話し合った結果、桃吉郎さんから聞き出せばいいか、という結論で落ち着いた。
「俺、復活! 結論! おっぱいは正義! 閉廷!」
「いったい、脳内でなんの裁判をおこなっていたんですか?」
「超乳対貧乳、真夏の大激戦、ぷるるんもあるよ! 裁判だ」
「長いし、しょうもないわ。それよりも話の続きを」
「おぉん!」
詳しく、と乗り気だった史俊を黙らせて桃吉郎さんに話の続きを迫る。
彼は乱れた身なりを整えてテーブルの上で手を組んだ。
「さて、ここからはドクター・スウェカーに付いてだ」
「ここまで言われたら、ヤツが何を手に入れようとしているのか分かるぜ」
「だろうな。ヤツの目的は最初からASUKAだ」
彼は地球……即ち僕らが生まれた新たな地球で、なんらかの方法でASUKAの情報を入手した。
そして、惑星カーンテヒルに転移する計画を画策する。
「鬼に至ったのは手段の一つに過ぎない。
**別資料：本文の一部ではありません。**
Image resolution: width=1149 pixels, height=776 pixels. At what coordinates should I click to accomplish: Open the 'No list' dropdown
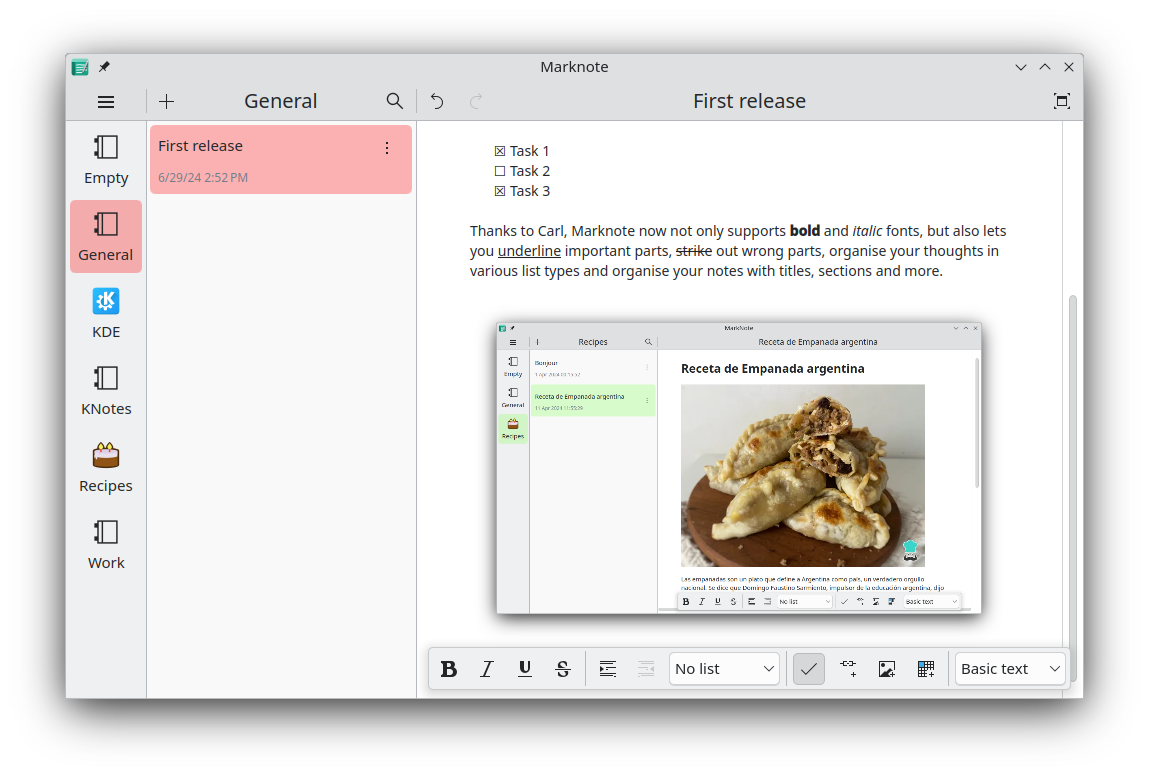(724, 669)
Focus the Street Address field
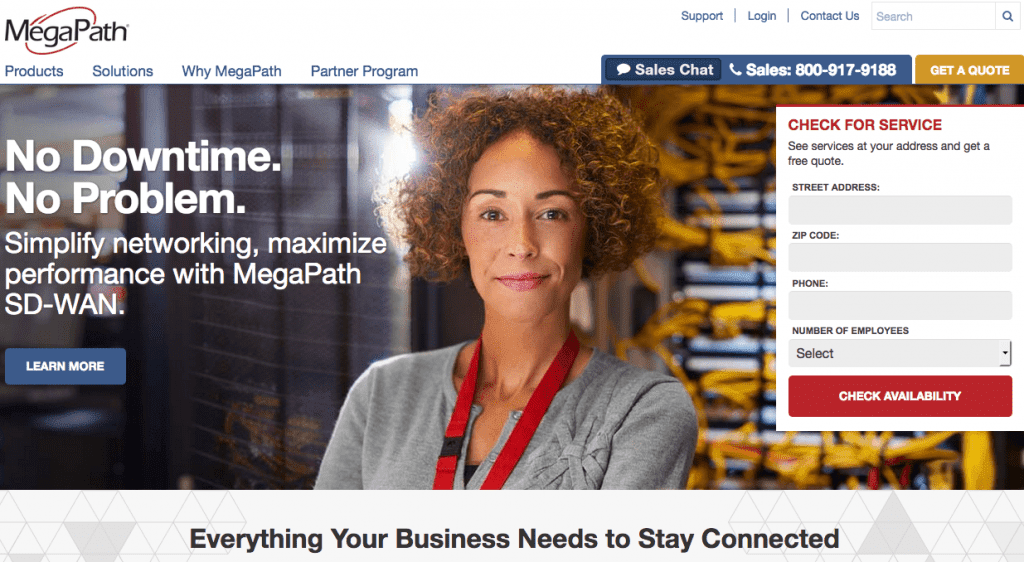The image size is (1024, 562). (x=900, y=210)
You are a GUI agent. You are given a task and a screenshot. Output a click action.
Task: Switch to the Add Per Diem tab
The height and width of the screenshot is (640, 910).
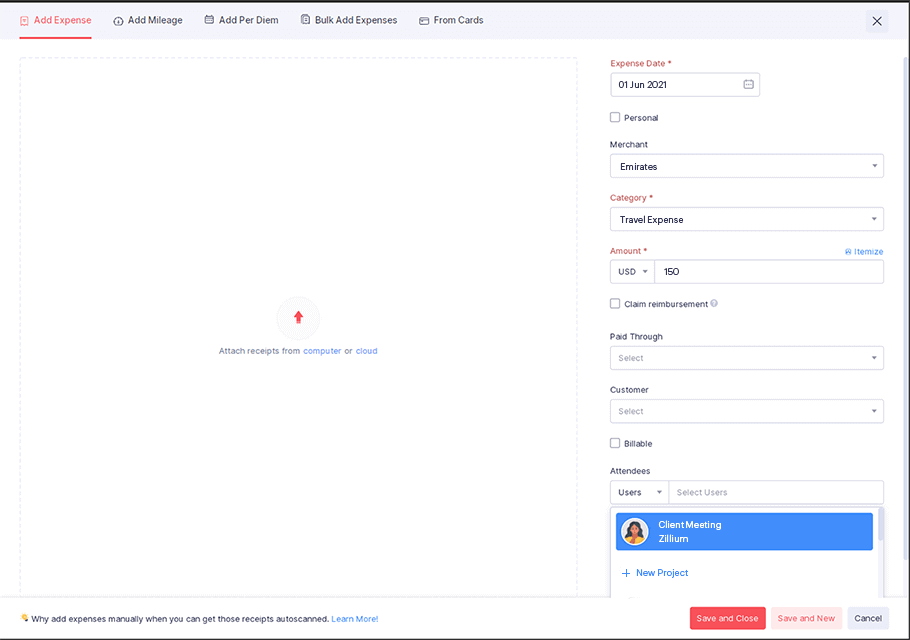point(241,19)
ヤツの最終目標はあくまでASUKAの掌握なのだからな」
「でも、女神マイアスは勘付いているのでは?」
「まず間違いないな。しかし、彼女は事を起こしてはいない」
「それは何故でしょうか?」
「裏の顔は見せたくあるまい」
表の顔は間違いなく正しい女神の姿のマイアスだろう。伝承にある彼女は無限の愛を惜しみなく分け与える女神だ。桃吉郎さんが語った、狂える女神の彼女ではない。
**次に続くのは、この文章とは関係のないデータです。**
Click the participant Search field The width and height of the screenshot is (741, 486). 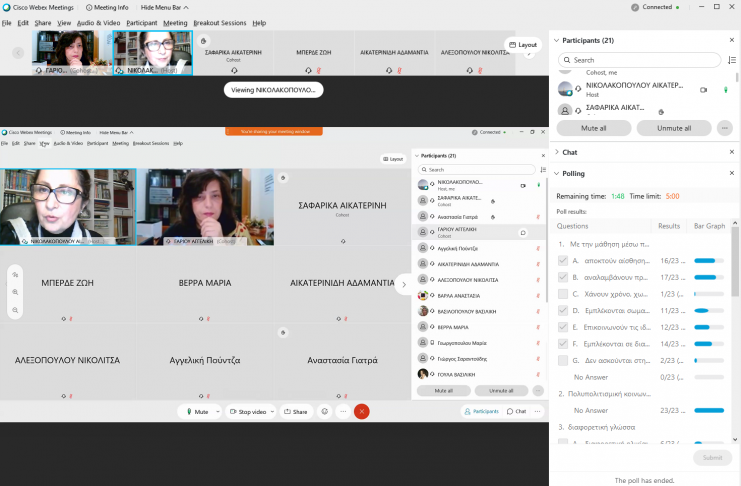pos(639,60)
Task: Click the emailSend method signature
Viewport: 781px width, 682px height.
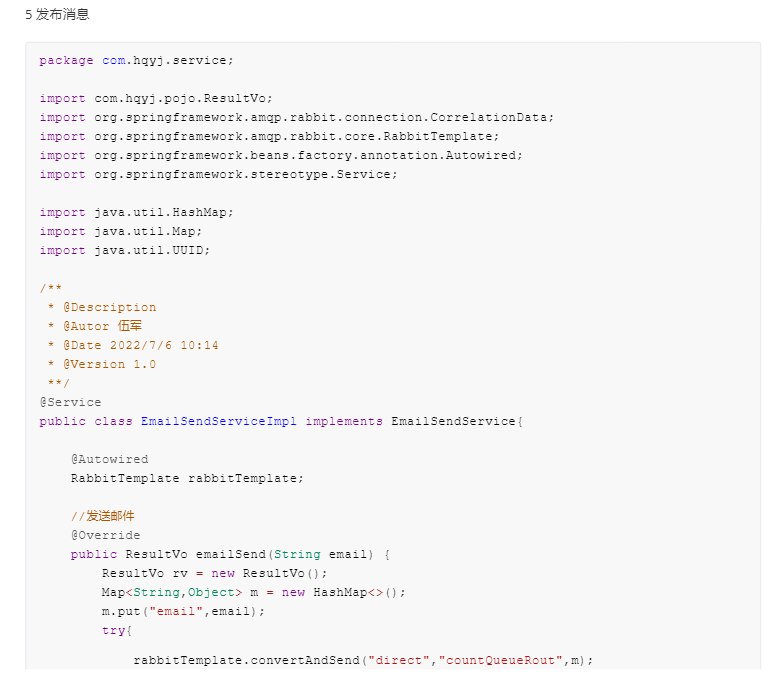Action: [229, 554]
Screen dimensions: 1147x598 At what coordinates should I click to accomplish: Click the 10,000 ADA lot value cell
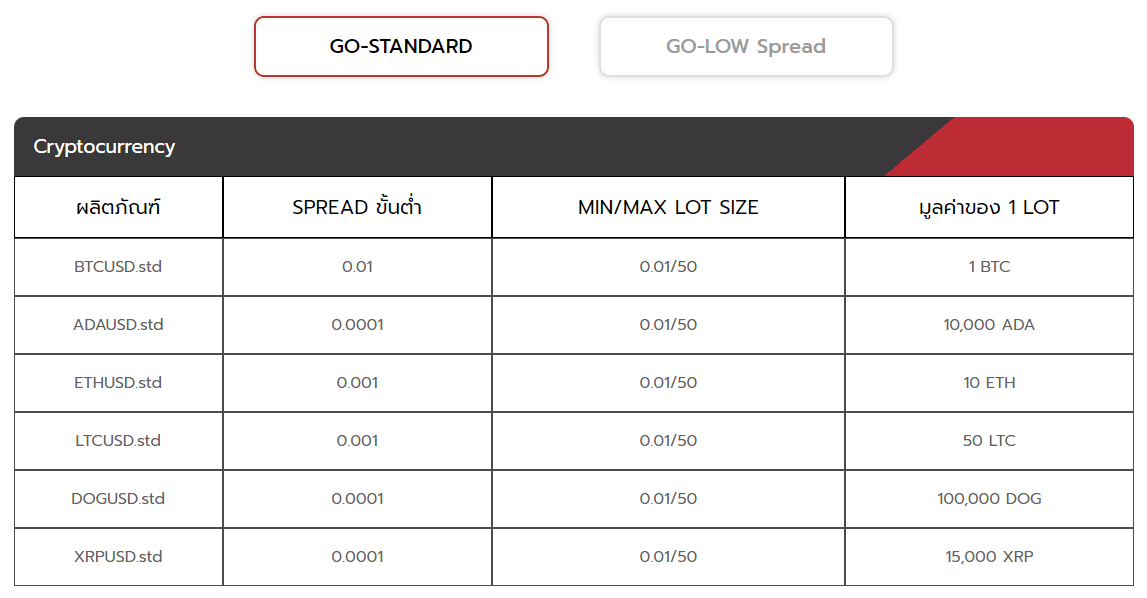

「彼女が動かない理由としては俺がいること、そしてカーンテヒルの娘であるエルティナがいる事。そして、とある存在に見張られていることにある」
「その人物とは?」
「天空神ゼウス。全ての元凶にしてマイアスを唆せた者」
「「「!?」」」
僕らは聞き慣れた名に驚愕した。もう人では手に負えないであろう一件に足を踏み入れてしまっている事実に身体が震えてくる。
「そ、そんな大物まで?」
「あぁ、彼は滅びが気に入らないみたいでな。毎度、毎度、【約束の日】に抗っていた」
「でも、結局は再生するんでしょ?」
「そうだ。だが、それは苦痛でもある」
桃吉郎さんが言うには。神々は【約束の日】に起こった出来事を覚えているそうで、自分がどのように死んだかをハッキリと思い出せるそうだ。
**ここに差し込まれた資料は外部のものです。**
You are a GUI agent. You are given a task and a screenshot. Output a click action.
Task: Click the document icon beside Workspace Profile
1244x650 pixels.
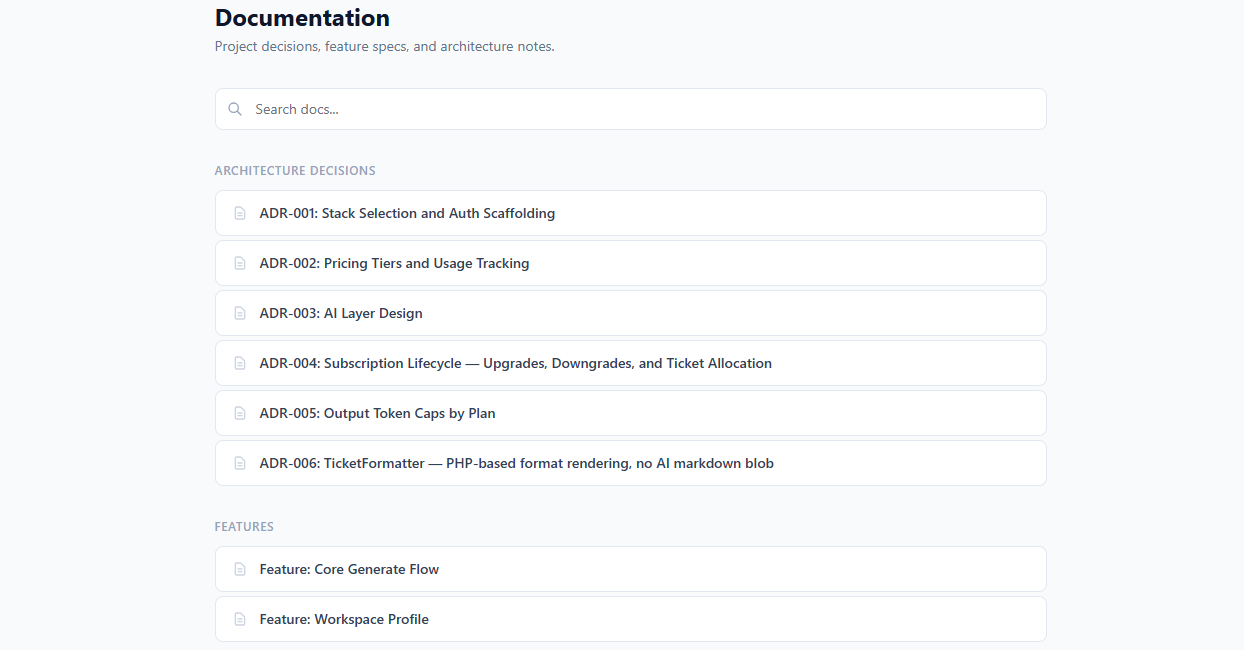(x=239, y=619)
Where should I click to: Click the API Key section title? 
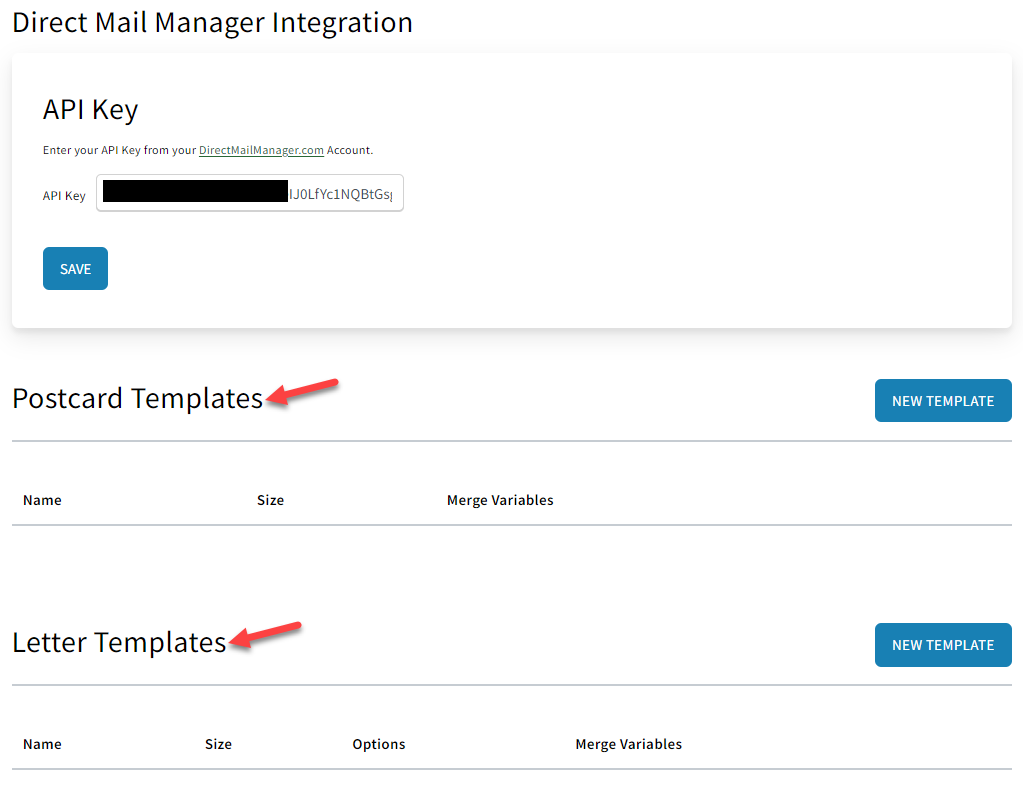[x=90, y=109]
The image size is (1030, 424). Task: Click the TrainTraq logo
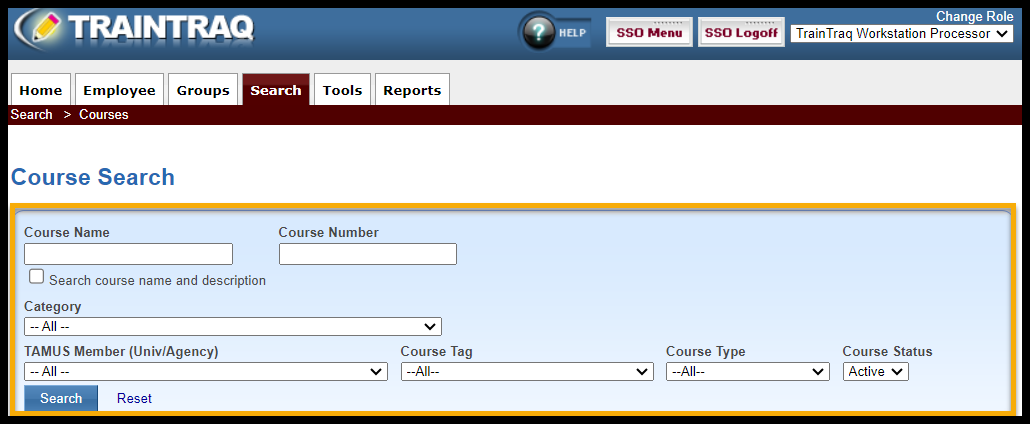coord(133,30)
それは間違いなく苦痛そのものだろう。忘れたくても忘れられない記憶は枷そのもの。
「神とてしょせんは意識ある者だ。自分の死は耐えがたい苦痛であろう。そこが神としての限界。カオス神のようにはなれないのだ……欲が強過ぎるがゆえにな」
だが、ゼウス神は知ってしまった。彼が滅びる直前に垣間見た神殺しの兵器、魔導騎兵ラグナロクを。カオス神の最期を。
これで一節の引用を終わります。